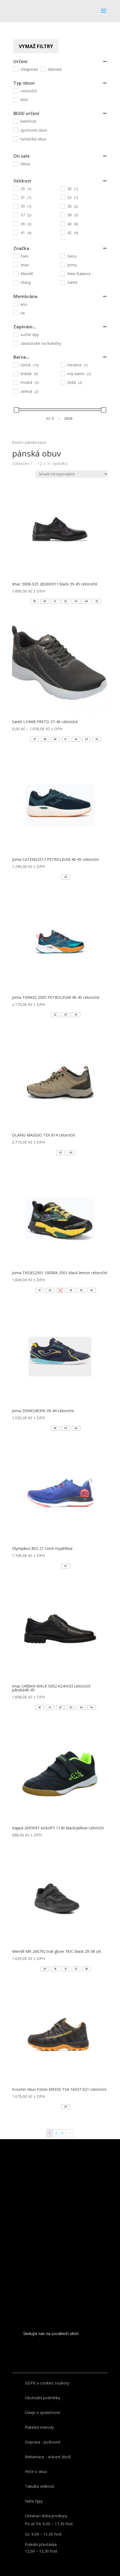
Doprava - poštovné (42, 2442)
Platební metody (39, 2427)
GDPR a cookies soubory (47, 2383)
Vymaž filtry (36, 46)
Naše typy (34, 2501)
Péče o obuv (36, 2471)
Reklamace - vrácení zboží (48, 2456)
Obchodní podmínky (42, 2397)
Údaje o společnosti (42, 2412)
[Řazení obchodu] (72, 474)
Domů (17, 442)
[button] (34, 601)
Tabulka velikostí (39, 2486)
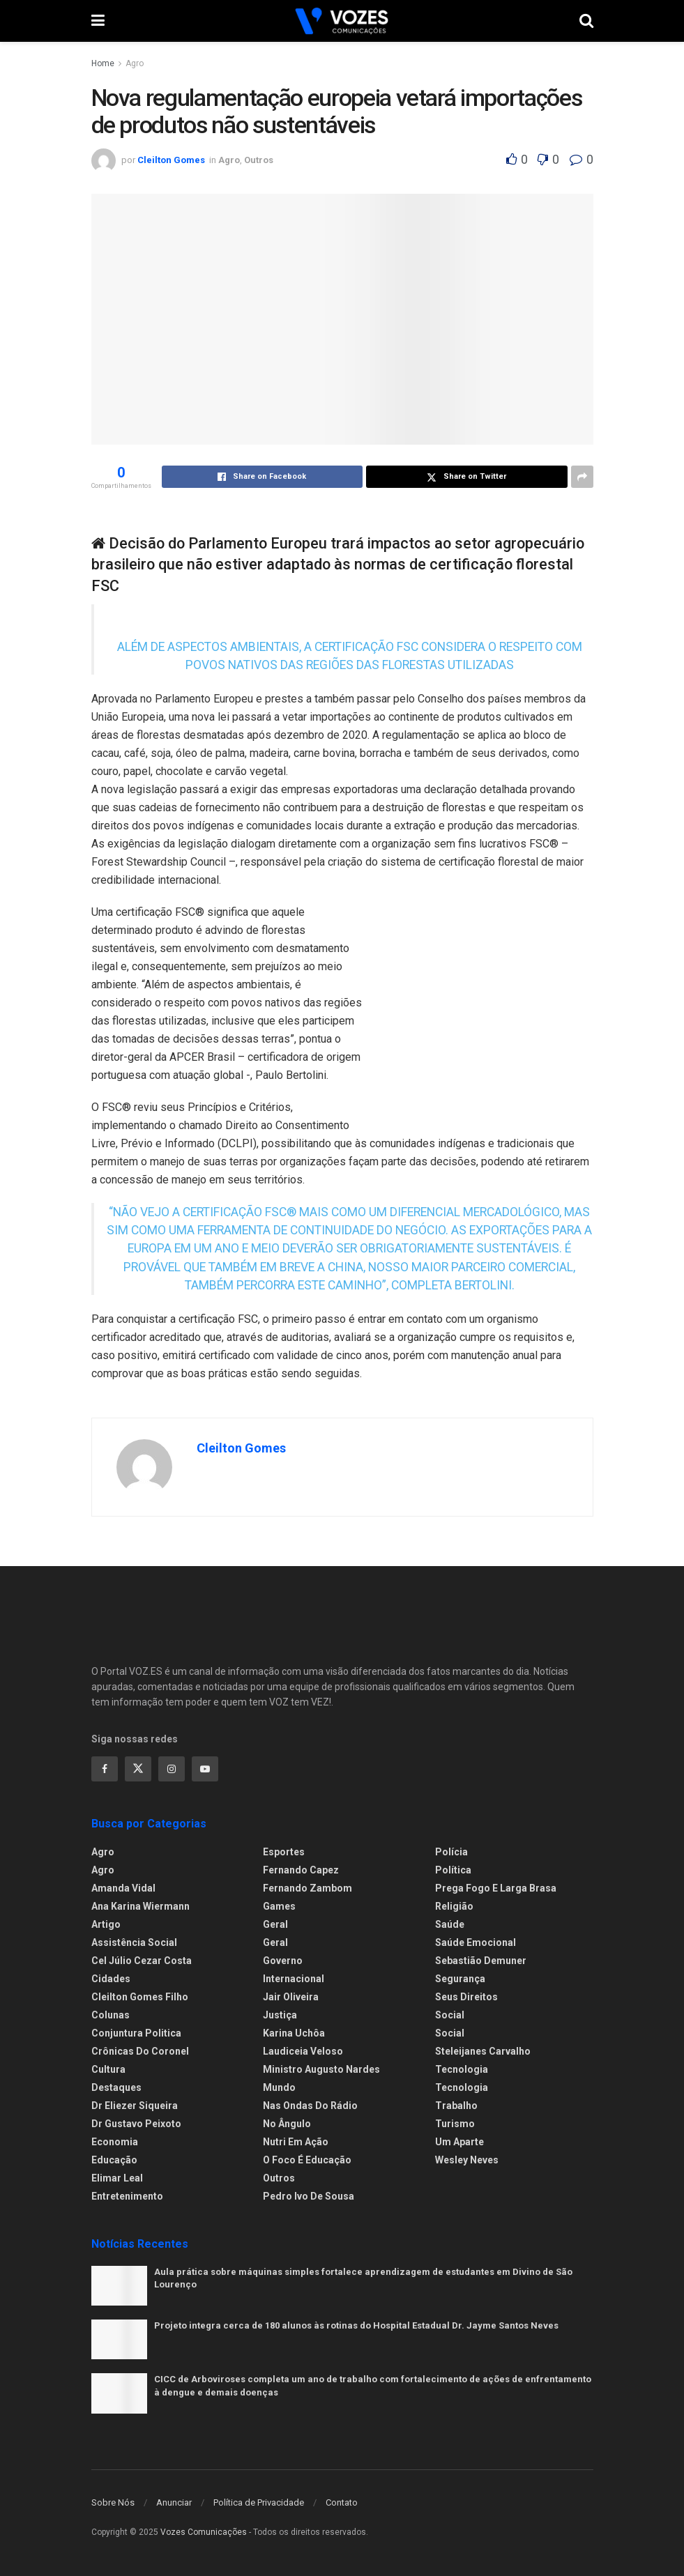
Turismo (455, 2123)
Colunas (110, 2015)
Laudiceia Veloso (303, 2051)
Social (449, 2015)
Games (279, 1906)
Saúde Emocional (475, 1942)
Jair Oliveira (291, 1996)
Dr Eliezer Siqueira (134, 2105)
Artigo (106, 1924)
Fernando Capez (301, 1870)
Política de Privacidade (258, 2502)
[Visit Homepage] (341, 21)
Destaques (116, 2087)
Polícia (451, 1851)
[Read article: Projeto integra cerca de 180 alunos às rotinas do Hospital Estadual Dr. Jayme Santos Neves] (119, 2339)
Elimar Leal (117, 2178)
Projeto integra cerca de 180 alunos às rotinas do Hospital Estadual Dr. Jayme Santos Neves (356, 2325)
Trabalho (456, 2105)
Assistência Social (134, 1942)
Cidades (110, 1978)
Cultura (108, 2069)
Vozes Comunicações (203, 2532)
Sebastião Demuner (480, 1960)
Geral (275, 1924)
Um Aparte (459, 2141)
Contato (342, 2502)
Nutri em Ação (295, 2141)
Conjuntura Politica (136, 2033)
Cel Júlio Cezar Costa (141, 1960)
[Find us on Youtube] (205, 1768)
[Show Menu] (98, 21)
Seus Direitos (466, 1996)
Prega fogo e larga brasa (495, 1888)
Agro (135, 63)
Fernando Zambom (307, 1888)
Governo (283, 1960)
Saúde (449, 1924)
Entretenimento (127, 2196)
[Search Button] (586, 21)
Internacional (293, 1978)
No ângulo (287, 2123)
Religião (454, 1906)
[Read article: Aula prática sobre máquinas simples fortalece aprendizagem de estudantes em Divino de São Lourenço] (119, 2286)
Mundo (279, 2087)
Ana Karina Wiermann (140, 1906)
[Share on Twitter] (467, 477)
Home (102, 63)
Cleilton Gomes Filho (139, 1996)
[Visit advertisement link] (488, 1014)
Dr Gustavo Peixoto (136, 2123)
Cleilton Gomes (171, 160)
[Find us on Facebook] (104, 1768)
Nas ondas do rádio (310, 2105)
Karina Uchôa (294, 2033)
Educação (114, 2159)
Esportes (284, 1851)
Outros (258, 160)
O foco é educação (307, 2159)
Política (453, 1870)
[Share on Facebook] (262, 477)
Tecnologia (461, 2069)
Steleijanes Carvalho (483, 2051)
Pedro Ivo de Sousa (308, 2196)
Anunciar (174, 2502)
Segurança (460, 1978)
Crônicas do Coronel (140, 2051)
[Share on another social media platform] (582, 477)
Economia (114, 2141)
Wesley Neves (467, 2159)
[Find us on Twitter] (138, 1768)
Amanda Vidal (123, 1888)
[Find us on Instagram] (171, 1768)
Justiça (280, 2015)
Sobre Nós (113, 2502)
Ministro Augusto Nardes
----------------
## EXERCISE:
Reproduce the records from the line containing "[Řazení obchodu] (72, 474)" up to and including the line containing "Dr Eliezer Siqueira (134, 2105)", keeping each record's text unchanged and shifting every coordinate in the answers by -98. Omit the pictures.

## ANSWER TO THIS EXERCISE:
[Řazení obchodu] (-26, 376)
Domů (-81, 344)
[button] (-64, 503)
Tabulka velikostí (-59, 2388)
Turismo (357, 2025)
Colunas (12, 1917)
Laudiceia Veloso (205, 1953)
Social (351, 1917)
Games (181, 1808)
Saúde Emocional (377, 1844)
Jair Oliveira (193, 1898)
Dr Eliezer Siqueira (36, 2007)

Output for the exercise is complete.